Baker felt a great responsibility toward her gift, respected her voice and was always exhaustively prepared. When Michael White asked her if, in retirement, she sang in the bath, she replied, “I don't, because I can't trivialise what I have inside me. I've only ever been able to sing when it engaged my whole being.”
Janet Baker's voice had a warm, rich mezzo colour, but also a glamorous sparkle, and the notes it produced had an inner momentum, like a spinning top, that may stay roughly in the same place but is never still. Her wonderful phrasing came from a thorough knowledge of what she was singing, in any language, and her diction was always crisp and clear; “Think Frank Sinatra,” Michael Kennedy reports her as saying to students.
A collaborator towards the end of her career was the esteemed pianist and accompanist Graham Johnson.
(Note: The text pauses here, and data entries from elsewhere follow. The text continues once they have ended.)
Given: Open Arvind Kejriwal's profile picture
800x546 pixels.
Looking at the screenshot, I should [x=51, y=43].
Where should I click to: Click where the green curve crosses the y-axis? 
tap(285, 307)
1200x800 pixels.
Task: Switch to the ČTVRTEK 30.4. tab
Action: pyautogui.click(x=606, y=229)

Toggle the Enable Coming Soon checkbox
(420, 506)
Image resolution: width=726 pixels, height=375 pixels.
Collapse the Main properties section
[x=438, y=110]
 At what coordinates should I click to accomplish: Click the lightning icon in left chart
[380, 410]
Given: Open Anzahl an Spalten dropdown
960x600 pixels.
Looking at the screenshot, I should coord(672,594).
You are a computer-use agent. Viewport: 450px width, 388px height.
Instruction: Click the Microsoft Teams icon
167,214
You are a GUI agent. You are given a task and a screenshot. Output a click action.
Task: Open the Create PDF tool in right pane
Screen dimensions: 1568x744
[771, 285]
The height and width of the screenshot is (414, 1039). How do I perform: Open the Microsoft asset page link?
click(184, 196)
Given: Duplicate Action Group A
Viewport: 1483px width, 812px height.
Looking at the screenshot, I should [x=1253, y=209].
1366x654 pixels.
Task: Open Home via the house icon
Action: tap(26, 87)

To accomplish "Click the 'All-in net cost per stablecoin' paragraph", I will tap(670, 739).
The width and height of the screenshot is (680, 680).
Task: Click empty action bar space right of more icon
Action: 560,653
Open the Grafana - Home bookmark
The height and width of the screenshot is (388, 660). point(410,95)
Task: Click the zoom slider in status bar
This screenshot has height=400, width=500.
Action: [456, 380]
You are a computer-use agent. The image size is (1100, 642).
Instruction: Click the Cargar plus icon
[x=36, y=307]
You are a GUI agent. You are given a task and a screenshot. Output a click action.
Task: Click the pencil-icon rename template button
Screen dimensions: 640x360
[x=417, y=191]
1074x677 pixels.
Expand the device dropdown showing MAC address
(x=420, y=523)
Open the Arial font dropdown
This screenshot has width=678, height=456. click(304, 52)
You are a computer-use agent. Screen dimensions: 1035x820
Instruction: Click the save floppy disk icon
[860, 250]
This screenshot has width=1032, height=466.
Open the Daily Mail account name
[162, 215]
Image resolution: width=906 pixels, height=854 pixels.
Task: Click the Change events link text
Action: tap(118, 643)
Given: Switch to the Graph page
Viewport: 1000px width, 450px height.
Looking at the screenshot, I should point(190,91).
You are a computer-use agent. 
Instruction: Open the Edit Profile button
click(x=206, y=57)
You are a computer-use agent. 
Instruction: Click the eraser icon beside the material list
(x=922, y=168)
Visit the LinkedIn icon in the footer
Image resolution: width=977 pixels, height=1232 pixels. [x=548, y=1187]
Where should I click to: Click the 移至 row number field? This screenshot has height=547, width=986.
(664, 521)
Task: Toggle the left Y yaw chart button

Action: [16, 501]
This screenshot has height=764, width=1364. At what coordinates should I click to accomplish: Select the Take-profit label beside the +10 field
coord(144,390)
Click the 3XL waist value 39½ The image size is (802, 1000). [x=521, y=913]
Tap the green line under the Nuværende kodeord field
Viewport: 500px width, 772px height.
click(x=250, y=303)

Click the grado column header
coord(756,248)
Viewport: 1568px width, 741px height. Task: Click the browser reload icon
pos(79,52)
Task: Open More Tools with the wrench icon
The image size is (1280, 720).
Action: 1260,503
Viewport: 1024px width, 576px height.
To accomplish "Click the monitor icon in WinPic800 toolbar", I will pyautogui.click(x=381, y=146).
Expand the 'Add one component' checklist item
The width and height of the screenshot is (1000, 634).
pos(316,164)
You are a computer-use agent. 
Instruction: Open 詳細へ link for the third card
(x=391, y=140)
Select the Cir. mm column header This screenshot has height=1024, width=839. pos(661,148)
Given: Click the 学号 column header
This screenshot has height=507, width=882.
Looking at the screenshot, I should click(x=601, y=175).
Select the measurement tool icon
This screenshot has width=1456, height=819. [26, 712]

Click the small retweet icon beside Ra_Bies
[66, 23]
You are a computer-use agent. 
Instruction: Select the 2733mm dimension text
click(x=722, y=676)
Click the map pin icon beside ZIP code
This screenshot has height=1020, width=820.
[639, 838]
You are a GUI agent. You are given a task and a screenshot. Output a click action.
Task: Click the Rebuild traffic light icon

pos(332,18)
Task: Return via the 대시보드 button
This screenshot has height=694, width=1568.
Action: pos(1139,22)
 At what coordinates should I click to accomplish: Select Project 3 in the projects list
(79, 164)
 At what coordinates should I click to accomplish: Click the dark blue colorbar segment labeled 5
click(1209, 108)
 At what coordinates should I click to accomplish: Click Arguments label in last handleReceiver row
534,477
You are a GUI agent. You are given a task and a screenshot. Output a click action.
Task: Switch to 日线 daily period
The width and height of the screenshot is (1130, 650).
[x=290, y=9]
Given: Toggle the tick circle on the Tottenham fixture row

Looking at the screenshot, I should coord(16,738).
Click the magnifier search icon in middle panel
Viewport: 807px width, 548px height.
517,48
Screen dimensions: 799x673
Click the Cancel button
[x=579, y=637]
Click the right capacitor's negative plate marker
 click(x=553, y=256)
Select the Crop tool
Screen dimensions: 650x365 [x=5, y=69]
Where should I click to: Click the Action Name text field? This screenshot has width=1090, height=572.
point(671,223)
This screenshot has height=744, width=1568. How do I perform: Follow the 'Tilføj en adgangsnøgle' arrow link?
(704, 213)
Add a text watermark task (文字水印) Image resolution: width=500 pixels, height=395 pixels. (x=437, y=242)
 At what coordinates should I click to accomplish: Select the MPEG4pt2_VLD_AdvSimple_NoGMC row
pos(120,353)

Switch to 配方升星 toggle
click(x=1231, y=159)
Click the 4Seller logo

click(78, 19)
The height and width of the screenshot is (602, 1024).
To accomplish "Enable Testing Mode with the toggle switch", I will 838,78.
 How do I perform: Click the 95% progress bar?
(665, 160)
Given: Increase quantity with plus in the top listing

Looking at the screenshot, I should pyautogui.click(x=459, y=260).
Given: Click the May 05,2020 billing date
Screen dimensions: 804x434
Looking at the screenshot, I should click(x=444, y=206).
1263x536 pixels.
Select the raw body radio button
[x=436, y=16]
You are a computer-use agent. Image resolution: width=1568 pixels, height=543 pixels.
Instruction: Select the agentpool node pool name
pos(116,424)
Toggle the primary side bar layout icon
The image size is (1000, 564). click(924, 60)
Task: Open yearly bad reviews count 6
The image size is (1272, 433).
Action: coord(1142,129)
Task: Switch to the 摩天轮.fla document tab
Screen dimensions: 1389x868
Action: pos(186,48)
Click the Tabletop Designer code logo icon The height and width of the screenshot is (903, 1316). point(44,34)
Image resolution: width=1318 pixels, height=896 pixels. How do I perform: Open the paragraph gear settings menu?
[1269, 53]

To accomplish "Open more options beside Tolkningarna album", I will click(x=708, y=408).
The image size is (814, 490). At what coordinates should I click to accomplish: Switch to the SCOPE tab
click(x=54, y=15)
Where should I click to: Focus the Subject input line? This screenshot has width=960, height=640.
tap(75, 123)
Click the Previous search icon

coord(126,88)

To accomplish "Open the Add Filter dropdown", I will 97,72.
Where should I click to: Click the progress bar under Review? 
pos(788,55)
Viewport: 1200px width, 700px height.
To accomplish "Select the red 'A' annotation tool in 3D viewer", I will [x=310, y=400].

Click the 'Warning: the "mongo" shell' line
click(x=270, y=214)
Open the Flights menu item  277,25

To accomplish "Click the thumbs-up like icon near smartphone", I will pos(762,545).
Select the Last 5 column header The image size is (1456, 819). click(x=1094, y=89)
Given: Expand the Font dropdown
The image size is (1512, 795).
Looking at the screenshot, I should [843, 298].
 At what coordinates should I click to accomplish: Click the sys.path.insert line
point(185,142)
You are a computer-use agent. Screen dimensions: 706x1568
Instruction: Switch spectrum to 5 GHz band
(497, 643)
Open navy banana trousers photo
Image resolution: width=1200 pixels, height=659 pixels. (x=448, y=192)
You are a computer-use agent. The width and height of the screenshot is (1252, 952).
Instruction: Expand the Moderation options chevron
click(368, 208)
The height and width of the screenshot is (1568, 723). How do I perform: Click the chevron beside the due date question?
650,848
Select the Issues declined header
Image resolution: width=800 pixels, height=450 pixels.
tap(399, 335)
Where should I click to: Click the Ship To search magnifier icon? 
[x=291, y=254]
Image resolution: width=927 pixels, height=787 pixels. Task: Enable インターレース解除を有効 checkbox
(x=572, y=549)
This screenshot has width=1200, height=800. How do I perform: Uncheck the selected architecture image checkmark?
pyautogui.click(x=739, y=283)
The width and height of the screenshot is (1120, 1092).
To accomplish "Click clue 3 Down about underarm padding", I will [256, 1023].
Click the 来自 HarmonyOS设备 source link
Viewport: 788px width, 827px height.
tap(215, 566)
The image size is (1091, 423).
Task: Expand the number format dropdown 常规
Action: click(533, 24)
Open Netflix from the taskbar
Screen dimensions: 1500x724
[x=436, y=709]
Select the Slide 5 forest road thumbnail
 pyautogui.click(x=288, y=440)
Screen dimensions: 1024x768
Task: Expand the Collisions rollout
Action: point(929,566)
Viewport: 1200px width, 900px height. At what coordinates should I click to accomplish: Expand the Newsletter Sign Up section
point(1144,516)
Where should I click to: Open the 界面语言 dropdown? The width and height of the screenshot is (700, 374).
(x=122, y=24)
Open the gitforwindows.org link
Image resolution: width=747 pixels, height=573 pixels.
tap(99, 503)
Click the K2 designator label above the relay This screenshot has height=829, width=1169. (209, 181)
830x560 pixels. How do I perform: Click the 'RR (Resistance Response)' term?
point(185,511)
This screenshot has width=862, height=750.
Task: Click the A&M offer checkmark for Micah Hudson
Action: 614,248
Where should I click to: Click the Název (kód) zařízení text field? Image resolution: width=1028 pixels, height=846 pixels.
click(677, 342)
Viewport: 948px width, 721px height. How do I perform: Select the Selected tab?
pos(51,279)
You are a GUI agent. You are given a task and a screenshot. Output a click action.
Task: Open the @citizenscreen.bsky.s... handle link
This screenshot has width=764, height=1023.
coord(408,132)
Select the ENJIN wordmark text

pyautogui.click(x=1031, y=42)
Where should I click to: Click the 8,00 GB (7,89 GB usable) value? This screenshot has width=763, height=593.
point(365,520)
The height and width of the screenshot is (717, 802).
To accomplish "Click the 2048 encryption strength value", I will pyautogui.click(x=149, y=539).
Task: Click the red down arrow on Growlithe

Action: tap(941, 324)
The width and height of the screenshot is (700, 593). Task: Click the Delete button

He has written about Dame Janet on the occasion of her 80th birthday.
Meeting Janet Baker was a turning point of my life. How very lucky young accompanists are that great singers should decide, from time and time, to turn to a member of the younger generation of pianists and “give them a try”. She had worked with Gerald Moore, and Geoffrey Parsons was her regular collaborator; both were my teachers, and she agreed to invite me to accompany her for the first time – I believe it was at the Birmingham Town Hall. I shall never forget her words to me just before we went on to the platform: “I may make some mistakes tonight, and I daresay you may too: but remember, it doesn't matter.”
I have often repeated those words to those who are much younger than me and who seem in danger of being overcome by a sense of occasion. And when I tell them who it was who once said them to me, and how it doesn't matter if they make mistakes, three generations (Dame Janet standing, as if at the top of the stairs, an iconic example for us younger ones) are conjoined in the passing of comfort and wisdom between less and more experienced colleagues. At the heart of this is the awareness of the transitory nature of worldly success, that ‘career' is a construct far less important than the quiet cultivation of one's garden as a human being, and that musical success and failure are not measured in the manner of a sporting contest or high-wire trapeze.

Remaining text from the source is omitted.